INSTRUCTIONS FOR THE TASK:
With pictures left out, only the lines from the one containing "Image resolution: width=1568" through the end of the records should be reproduced exactly, please.

Stored records:
#####

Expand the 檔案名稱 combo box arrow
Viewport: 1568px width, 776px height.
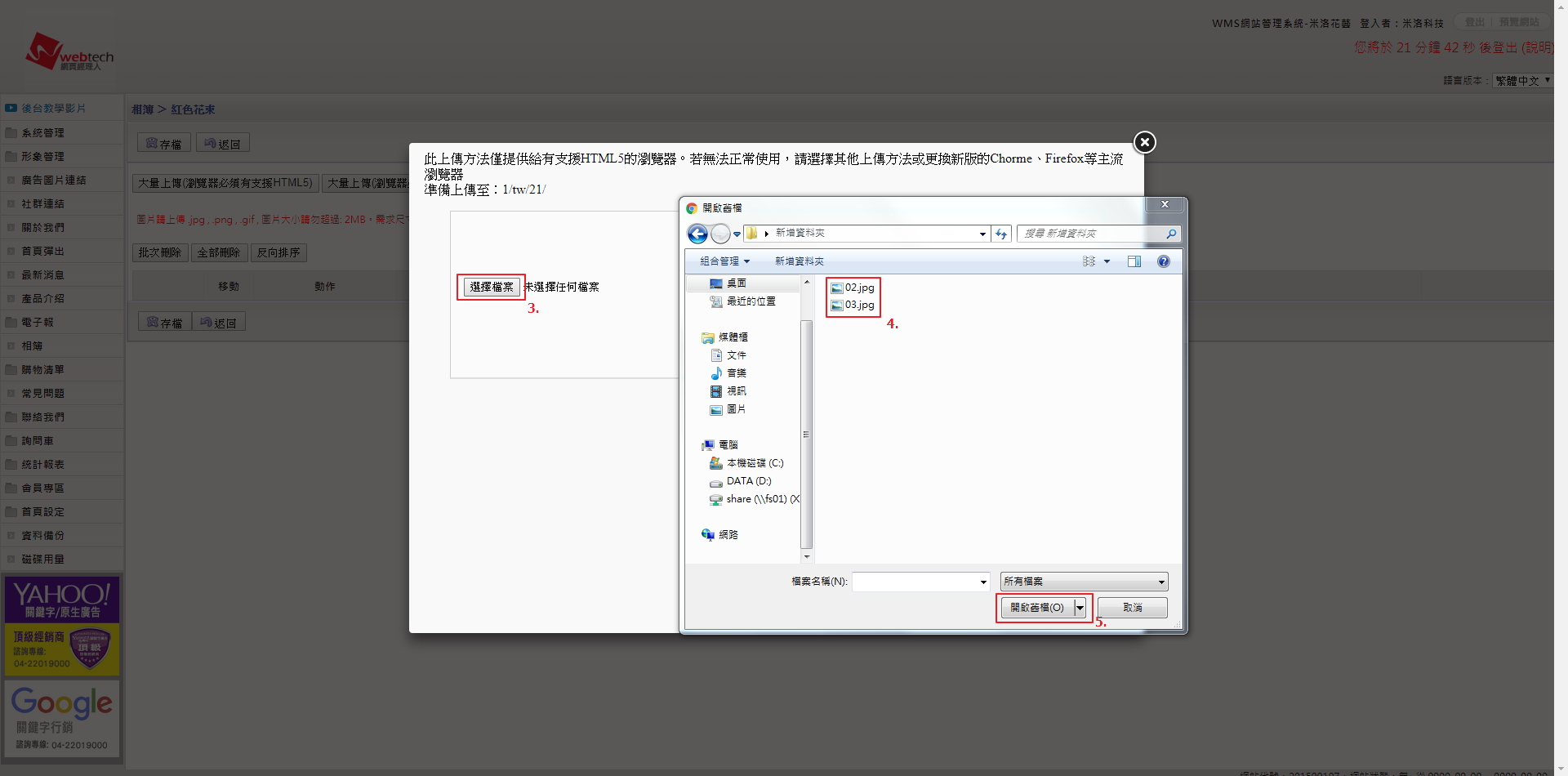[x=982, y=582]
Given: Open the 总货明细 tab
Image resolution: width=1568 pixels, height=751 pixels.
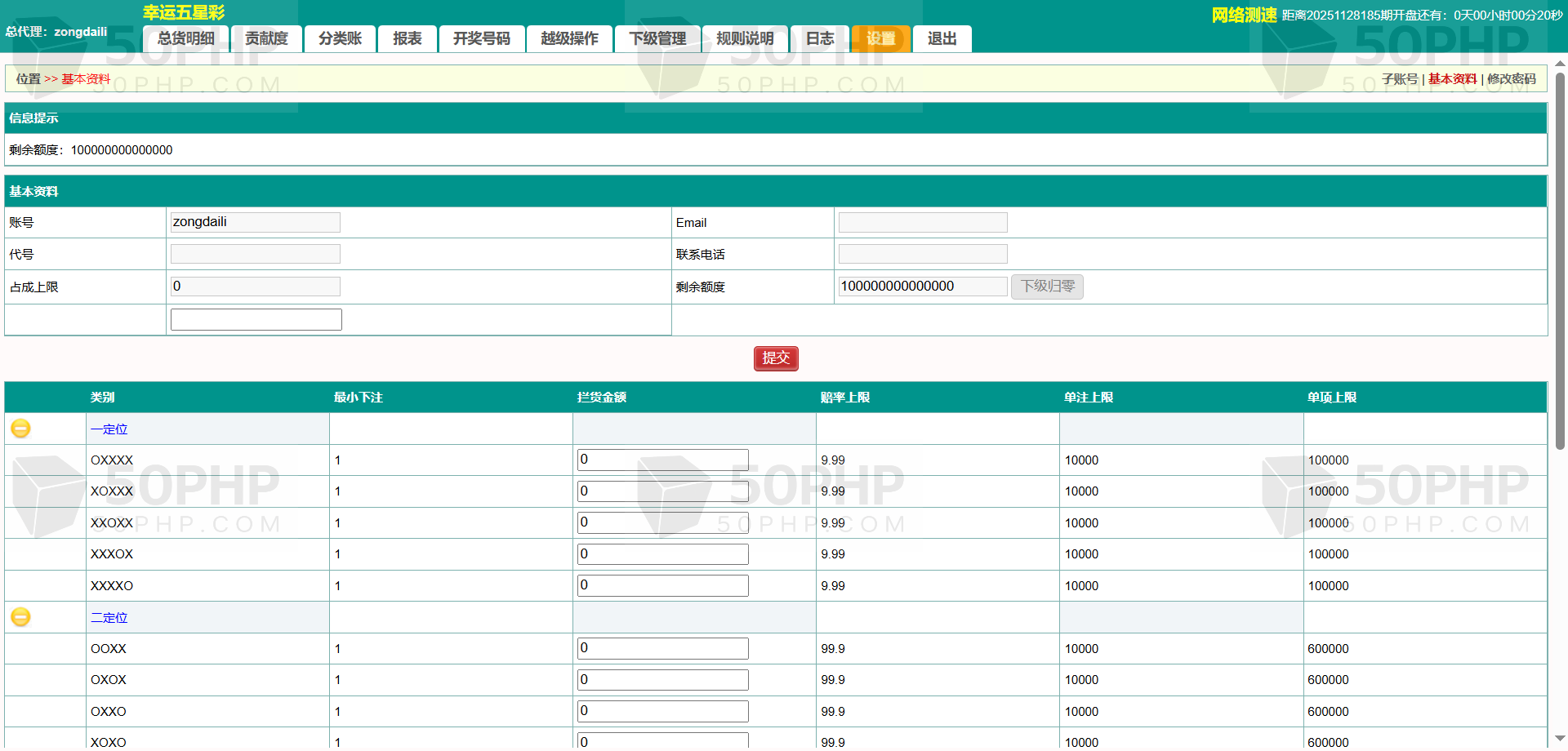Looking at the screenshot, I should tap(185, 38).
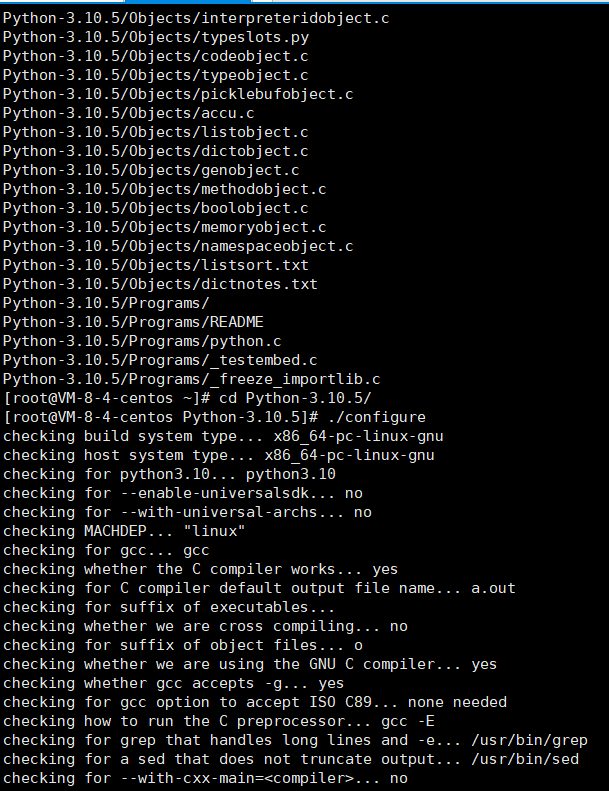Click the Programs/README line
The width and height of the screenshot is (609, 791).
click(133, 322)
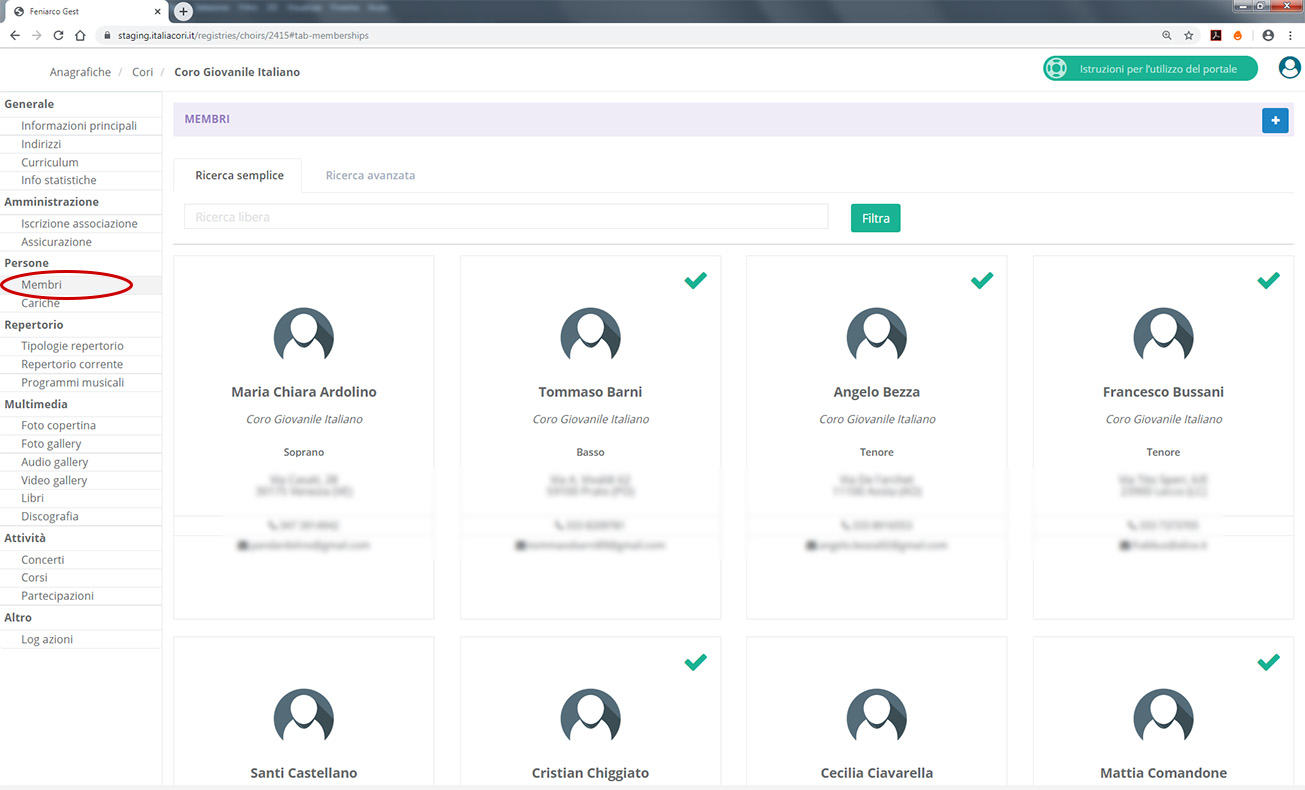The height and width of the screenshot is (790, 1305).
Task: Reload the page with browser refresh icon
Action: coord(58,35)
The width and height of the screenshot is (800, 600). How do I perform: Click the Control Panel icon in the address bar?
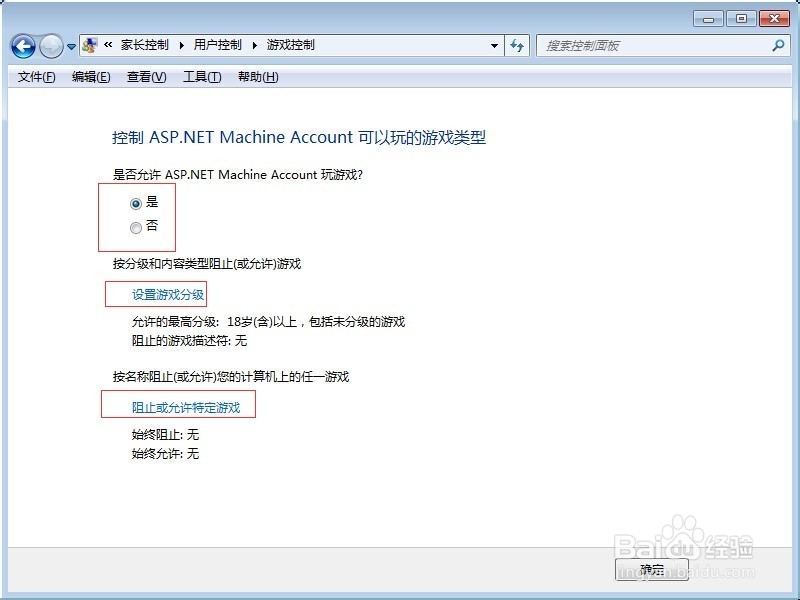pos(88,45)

#####

ANSWER FOR THIS EXERCISE:
Image resolution: width=1568 pixels, height=751 pixels.
Looking at the screenshot, I should tap(185, 38).
Click the Programs/README line
The width and height of the screenshot is (609, 791).
click(133, 322)
The height and width of the screenshot is (790, 1305).
Task: Reload the page with browser refresh icon
Action: coord(58,35)
The width and height of the screenshot is (800, 600). How do I perform: Click the Control Panel icon in the address bar?
pos(88,45)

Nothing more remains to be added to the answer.